Los agricultores condenan el trato de la UE a Marruecos

Cristóbal Aguado y Josep Botella, los máximos responsables, respectivamente, de la Asociación Valenciana de Agricultores y de la Unió de Llauradors i Ramaders, las dos organizaciones más representativas de los agricultores valencianos, criticaron ayer con dureza el acuerdo alcanzado por la Unión Europea en torno a las importaciones de productos agrarios de Marruecos durante los próximos diez años.

Aguado y Botella coincidieron al señalar que no se puede competir con países que pagan poco a los trabajadores, que no pagan impuestos y que no cumplen las estrictas regulaciones ambientales que exige la UE. Ambos reclamaron al Gobierno central que vete en Bruselas el acuerdo con Marruecos. "El Gobierno central no puede firmar el acuerdo con Marruecos", sentenció Aguado, "estamos abiertos a la competencia en igualdad de condiciones, pero no podemos consentir que Marruecos vaya a duplicar su producción en diez años con dinero europeo".

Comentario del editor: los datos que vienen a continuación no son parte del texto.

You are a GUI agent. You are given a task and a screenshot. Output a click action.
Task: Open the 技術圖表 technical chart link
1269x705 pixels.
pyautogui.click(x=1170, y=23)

AVA y la Unió exigen al Gobierno que controle la entrada de plagas

La agresiva actitud de Aguado y Botella contra todas las administraciones sin excepción ilustra el malestar que se extiende entre los agricultores por el abandono del campo. Aguado ilustró la situación con dos datos. "La superficie de tierra cultivada se ha reducido un 15% en cinco años y el consumo de fertilizantes ha caído a la mitad respecto al año pasado".

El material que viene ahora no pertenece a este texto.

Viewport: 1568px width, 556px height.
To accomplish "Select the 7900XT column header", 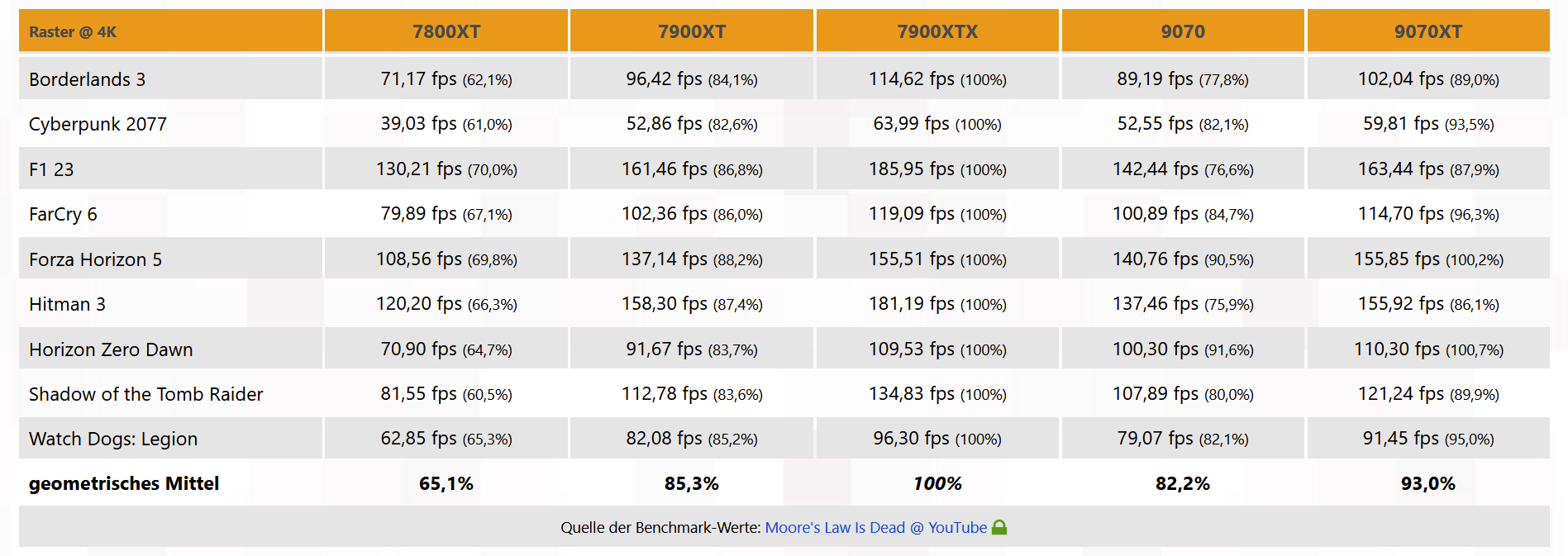I will tap(692, 31).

Botella denunció la entrada de plagas en territorio valenciano como el picudo rojo, "que se está cargando la práctica totalidad de las palmeras", porque "no hay controles de la UE ni del Gobierno de España". Aguado apuntó que los servicios jurídicos de AVA analizan la posibilidad de denunciar al Gobierno y la UE por su negligencia en el control de plagas.

Ambos denunciaron la escasez de recursos públicos dedicados a la agricultura mediterránea. Botella explicó que el presupuesto de la Consejería de Agricultura ha pasado del 4,52% del total de la Generalitat en 2003 a un 2,31% en 2010. Y afirmó que el presupuesto no se cumple. Según Botella, Agricultura dejó sin pagar en 2008 el 46,24% de las ayudas y subvenciones previstas en el presupuesto, 20 puntos menos que en 2003.